Stockton Unified School District 'Blueprint' Project Reveals Potential for Future Electric School Bus Transitions
Authored by Grace Leslie, Associate
Through a grant from the California Energy Commission (CEC), the Center for Transportation and the Environment (CTE) is partnering with Sage Consulting, The Mobility House, and Stockton Unified School District (SUSD) on a "blueprint" project to determine the lowest cost for SUSD to charge 100 percent of their electric school bus (ESB) fleet based on their current operations. In addition, the project will also evaluate the financial benefit and resiliency profile of vehicle-to-grid (V2G) opportunities for SUSD.
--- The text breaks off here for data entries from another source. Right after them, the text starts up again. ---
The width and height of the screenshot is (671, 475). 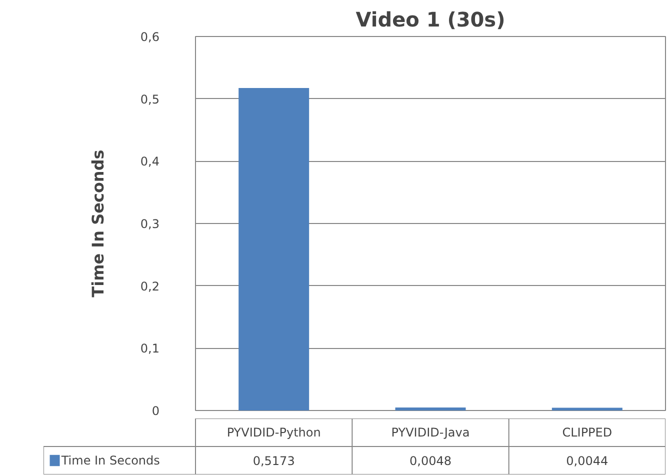 I want to click on y-tick-label: 0,1, so click(x=150, y=349).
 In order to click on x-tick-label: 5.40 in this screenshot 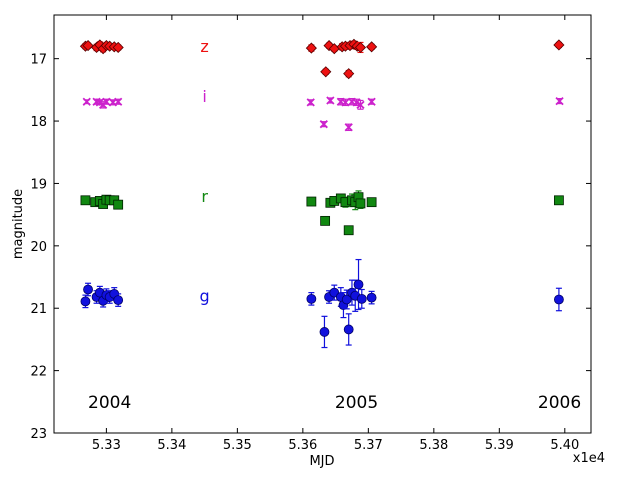, I will do `click(564, 446)`.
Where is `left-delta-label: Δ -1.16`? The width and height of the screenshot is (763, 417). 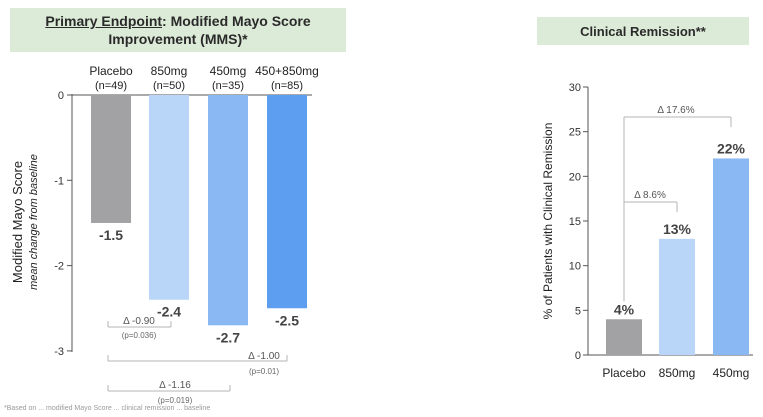
left-delta-label: Δ -1.16 is located at coordinates (175, 386).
CEC's Clean Transportation Program funds "blueprint" projects that identify actions and milestones needed to accelerate the deployment of medium- and heavy-duty zero-emission vehicles and the related electric charging and/or hydrogen refueling infrastructure. Seven times larger than the transit bus market in the United States, school buses are the largest aggregate transportation fleet in the country. Electrifying school bus fleets offers tremendous opportunities to reduce school district's operating and maintenance expenses, create new green jobs, improve community health, and generate renewable energy storage through V2G technologies.
The SUSD project will be crucial to the electric vehicle and electric school bus industries by revealing the potential financial and environmental gains as well as the V2G impact on renewable energy storage. This project has officially launched and is expected to set the stage for future electric school bus transition projects across the United States.